THE TASK: Pull every line that includes the word "computer" out of the data below and copy it.

PROVIDED RECORDS:
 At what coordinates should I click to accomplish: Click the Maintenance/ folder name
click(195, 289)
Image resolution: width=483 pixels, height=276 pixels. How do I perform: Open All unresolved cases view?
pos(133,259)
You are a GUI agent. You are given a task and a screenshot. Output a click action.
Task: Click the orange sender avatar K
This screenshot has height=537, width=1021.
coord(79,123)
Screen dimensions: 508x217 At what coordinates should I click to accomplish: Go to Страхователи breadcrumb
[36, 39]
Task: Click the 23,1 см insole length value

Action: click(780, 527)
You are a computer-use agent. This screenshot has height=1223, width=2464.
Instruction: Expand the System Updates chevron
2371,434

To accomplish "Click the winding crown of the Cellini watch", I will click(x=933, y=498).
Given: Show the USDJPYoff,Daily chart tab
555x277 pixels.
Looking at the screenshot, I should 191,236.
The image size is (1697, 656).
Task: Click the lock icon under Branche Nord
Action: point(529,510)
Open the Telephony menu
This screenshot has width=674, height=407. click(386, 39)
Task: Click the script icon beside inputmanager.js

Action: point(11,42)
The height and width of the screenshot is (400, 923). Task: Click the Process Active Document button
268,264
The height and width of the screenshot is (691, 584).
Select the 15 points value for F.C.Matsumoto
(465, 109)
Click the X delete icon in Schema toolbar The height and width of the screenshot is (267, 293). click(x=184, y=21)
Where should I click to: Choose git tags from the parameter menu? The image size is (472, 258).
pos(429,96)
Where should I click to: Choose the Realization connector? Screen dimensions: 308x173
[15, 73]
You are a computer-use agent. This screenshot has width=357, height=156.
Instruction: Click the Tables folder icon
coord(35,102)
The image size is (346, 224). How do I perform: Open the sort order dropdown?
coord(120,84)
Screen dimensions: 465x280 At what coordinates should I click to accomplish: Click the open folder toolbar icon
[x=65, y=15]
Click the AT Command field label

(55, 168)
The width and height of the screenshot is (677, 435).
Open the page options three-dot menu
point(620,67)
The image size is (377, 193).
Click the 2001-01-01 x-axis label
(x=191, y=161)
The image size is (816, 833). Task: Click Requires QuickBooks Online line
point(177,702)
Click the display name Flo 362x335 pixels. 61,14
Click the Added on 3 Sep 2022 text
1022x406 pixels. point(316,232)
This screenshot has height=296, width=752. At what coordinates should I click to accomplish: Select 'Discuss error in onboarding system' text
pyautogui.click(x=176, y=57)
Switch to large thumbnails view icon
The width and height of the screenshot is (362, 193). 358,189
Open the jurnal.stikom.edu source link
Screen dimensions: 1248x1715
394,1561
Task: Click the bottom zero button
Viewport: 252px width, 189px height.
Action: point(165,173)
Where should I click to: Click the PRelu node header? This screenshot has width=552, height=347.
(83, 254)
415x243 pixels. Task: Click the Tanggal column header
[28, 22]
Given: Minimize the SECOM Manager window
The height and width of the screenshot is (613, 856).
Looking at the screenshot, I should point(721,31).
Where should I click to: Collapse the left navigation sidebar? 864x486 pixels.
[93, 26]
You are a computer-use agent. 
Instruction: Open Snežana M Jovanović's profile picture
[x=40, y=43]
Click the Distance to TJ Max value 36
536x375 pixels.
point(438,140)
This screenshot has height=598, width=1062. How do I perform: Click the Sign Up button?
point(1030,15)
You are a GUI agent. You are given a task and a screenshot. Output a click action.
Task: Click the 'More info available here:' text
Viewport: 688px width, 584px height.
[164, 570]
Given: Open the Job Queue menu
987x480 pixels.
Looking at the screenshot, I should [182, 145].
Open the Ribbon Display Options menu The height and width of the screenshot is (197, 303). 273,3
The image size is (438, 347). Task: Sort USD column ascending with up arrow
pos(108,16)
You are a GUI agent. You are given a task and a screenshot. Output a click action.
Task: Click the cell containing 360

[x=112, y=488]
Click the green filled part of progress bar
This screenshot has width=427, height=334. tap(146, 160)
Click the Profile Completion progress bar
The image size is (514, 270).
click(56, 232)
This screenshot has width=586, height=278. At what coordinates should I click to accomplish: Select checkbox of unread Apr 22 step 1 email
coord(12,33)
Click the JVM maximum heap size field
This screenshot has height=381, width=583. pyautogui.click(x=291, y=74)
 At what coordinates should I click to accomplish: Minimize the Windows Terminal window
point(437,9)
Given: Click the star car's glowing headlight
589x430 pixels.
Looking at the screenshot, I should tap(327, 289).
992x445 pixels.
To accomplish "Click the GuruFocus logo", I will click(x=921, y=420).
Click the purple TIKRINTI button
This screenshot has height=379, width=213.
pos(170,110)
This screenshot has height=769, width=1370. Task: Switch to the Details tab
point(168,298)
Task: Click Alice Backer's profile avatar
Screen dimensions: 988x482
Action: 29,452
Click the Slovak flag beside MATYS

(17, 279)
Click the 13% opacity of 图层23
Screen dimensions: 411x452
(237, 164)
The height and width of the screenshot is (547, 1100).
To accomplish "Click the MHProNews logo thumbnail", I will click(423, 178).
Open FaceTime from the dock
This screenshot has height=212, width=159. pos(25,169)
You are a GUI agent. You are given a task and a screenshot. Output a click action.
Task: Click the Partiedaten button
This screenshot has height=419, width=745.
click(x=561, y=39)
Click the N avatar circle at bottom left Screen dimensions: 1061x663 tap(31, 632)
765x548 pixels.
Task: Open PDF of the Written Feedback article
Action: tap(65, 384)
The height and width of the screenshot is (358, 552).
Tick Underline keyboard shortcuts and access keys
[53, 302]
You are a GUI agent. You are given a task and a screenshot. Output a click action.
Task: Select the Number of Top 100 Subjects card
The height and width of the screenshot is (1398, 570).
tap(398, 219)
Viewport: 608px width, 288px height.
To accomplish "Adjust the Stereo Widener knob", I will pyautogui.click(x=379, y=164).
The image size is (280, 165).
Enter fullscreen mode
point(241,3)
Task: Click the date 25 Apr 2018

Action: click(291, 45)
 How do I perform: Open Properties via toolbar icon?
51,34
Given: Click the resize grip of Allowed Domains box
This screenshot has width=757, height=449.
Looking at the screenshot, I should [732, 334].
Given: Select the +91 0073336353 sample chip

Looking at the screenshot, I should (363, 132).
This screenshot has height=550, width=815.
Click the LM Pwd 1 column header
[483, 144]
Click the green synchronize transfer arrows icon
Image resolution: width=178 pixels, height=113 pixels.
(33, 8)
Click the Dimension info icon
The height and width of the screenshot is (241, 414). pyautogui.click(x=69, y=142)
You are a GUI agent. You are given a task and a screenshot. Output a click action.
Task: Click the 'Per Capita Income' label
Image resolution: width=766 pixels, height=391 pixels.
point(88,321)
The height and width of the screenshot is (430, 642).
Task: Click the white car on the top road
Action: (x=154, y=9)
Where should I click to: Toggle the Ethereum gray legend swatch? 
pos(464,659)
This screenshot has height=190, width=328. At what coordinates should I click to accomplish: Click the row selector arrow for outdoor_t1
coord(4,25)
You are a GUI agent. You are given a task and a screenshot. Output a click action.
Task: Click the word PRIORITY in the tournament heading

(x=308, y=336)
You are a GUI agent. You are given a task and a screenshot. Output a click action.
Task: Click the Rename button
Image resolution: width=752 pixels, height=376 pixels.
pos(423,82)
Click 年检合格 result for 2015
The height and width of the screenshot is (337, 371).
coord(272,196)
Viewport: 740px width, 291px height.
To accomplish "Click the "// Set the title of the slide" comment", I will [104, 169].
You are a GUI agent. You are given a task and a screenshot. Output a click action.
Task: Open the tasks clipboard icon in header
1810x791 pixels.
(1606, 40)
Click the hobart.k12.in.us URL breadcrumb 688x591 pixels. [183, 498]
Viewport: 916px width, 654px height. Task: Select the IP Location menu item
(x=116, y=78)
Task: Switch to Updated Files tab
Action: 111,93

RESULT OF THIS EXERCISE:
You are a computer-use agent. This screenshot has height=1223, width=2464.
You are a computer-use agent. This screenshot has width=357, height=156.
You are a computer-use agent. 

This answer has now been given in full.